Arlene Swartzberg Weiss

Audio file of Arlene reading this story

   The small town where I grew up in the 1930s had no library. We had no newspaper.  And we had no supermarket. In order to get the mail, we had to walk to the post office -- as there was no mail delivery. We weren’t even granted a stop on the Long Island Railroad.

   But growing up in East Islip meant experiencing all kinds of wonderful things my childish mind could not begin value.

   My brother and sister and I enjoyed a back yard that stretched all the way to eternity.  We had an enormous barn, with a barnyard populated by chickens and homing pigeons and, even at one time, a Billy goat.
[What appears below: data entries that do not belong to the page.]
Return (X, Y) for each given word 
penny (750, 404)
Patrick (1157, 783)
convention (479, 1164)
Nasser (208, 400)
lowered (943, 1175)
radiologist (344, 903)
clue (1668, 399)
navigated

   My father, who must have been secretly longing for his childhood days in Russia, made wine from grapes and pickled green tomatoes in his own home-made brine.  His dahlias – big and glorious - were the talk of Suffolk County. On summer days we kids would hop on our bicycles and ride over to the grounds of the old Taylor and Plumb Estate's (now Heckscher State Park) to pick blueberries.  Stewed blueberries -- what a sweet, delicious dessert they would make for us at dinnertime.

     Along with the Taylor and Plumb Estate's, East Islip boasted many magnificent dwellings built by the rich and powerful.  Along with my friends, I would sneak into some of these homes abandoned by their millionaire owners.  I remember one day in particular.  In a burst of foolhardiness, I crept into one of these glorious old homes all alone.  The deserted floors were littered with yellowing newspapers, some dating way back in the late 1920s.  One huge headline stood out from all the rest.  In blazingly big letters it read, “Famous Movie Star Barbara La Marr Dead at the Age of 29.”  I spent a long time sitting on the floor that day reading all about the riotous life of this jazz-age actress “forced to grow up too fast”.  Then I walked out into the bright sunshine and hopped and skipped around the ancient and crumbling swimming pool, pretending to be a debutante from Manhattan visiting for a “fun-filled week-end on Long Island.”

Montauk Highway EI 1943.jpg (104465 bytes)

     And then every summer, Christmas in July!  Our family sold firecrackers – and what fun that was!  My father borrowed money from a distant relative in Huntington, went into New York and bought $100 worth of merchandise.  All day long vacationers would visit our “store” and buy cherry bombs, smoke bombs, sparklers, rockets and almost every other variety of firecracker known to man.  Living next door to the Woodland Rest on Montauk Highway and Carleton Avenue, we never lacked for customers.  When hungry motorists stopped by to treat the family to 25-cent hamburgers, 10-cent hot dogs, or 5-cent Dixie Cups, they picked up some fireworks also.

Firecracker stand EI 1939.jpg (139993 bytes)


 As we struggled through the long, hard days of the depression, our pleasures were simple indeed. 

 Never to be recaptured, they belonged solely to us.